--- START Records shown ---

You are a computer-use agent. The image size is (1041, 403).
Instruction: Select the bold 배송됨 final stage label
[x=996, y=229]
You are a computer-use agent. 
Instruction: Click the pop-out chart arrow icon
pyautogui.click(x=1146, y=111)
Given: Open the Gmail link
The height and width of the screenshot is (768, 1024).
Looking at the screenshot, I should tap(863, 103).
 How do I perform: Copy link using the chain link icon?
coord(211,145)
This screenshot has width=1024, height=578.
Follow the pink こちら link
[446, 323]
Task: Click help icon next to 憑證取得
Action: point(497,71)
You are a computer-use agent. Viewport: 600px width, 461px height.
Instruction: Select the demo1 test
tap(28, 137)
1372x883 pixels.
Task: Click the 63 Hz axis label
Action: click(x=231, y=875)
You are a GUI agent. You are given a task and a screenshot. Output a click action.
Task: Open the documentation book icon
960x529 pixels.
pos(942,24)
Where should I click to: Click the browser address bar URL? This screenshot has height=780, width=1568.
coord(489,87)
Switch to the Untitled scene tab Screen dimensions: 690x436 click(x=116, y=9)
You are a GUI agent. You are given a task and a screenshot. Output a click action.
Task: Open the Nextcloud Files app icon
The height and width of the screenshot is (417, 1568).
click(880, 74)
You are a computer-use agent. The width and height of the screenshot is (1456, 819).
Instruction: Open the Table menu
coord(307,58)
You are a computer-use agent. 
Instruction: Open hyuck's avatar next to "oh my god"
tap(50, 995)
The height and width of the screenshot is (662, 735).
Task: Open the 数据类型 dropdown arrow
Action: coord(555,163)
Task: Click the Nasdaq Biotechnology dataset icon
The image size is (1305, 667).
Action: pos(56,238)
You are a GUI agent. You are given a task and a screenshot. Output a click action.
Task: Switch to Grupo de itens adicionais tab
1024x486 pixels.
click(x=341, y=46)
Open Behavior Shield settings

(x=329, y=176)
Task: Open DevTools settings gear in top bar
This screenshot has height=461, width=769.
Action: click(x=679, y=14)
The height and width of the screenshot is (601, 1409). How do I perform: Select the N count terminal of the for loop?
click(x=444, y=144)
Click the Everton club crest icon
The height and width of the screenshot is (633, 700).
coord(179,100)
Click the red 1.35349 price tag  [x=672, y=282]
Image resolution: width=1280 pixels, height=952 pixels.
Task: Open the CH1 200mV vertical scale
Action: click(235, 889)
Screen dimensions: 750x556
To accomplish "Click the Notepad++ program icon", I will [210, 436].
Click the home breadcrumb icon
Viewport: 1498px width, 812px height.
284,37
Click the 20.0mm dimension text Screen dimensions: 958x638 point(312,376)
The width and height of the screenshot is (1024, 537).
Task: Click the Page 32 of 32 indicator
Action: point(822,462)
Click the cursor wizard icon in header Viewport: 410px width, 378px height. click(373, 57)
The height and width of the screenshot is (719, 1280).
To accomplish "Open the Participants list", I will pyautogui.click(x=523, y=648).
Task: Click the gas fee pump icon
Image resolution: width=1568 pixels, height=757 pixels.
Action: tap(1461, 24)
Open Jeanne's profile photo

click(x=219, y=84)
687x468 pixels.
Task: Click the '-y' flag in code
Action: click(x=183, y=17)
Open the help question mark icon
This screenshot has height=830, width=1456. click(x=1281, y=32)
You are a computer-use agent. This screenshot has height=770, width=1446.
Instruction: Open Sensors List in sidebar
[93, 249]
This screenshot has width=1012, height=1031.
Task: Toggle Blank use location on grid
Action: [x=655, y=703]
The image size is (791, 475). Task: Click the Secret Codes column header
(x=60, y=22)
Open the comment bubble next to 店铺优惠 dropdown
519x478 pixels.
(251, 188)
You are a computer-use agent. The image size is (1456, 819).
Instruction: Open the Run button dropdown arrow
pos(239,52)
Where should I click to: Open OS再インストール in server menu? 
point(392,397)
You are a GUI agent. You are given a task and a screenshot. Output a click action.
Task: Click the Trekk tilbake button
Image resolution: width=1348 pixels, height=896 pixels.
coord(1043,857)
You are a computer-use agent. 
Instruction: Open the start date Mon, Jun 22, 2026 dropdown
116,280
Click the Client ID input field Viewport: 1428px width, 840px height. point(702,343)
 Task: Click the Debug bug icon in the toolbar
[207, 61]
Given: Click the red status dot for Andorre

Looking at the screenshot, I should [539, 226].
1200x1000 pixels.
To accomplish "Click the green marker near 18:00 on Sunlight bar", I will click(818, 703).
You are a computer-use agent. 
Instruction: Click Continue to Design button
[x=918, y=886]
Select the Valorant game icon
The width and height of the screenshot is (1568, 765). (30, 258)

--- END Records shown ---

* Written request
Return every line of the rows above that contains the string "button", treating uppercase and lowercase as different.

* Response
Instruction: Open the Run button dropdown arrow
Task: Click the Trekk tilbake button
Instruction: Click Continue to Design button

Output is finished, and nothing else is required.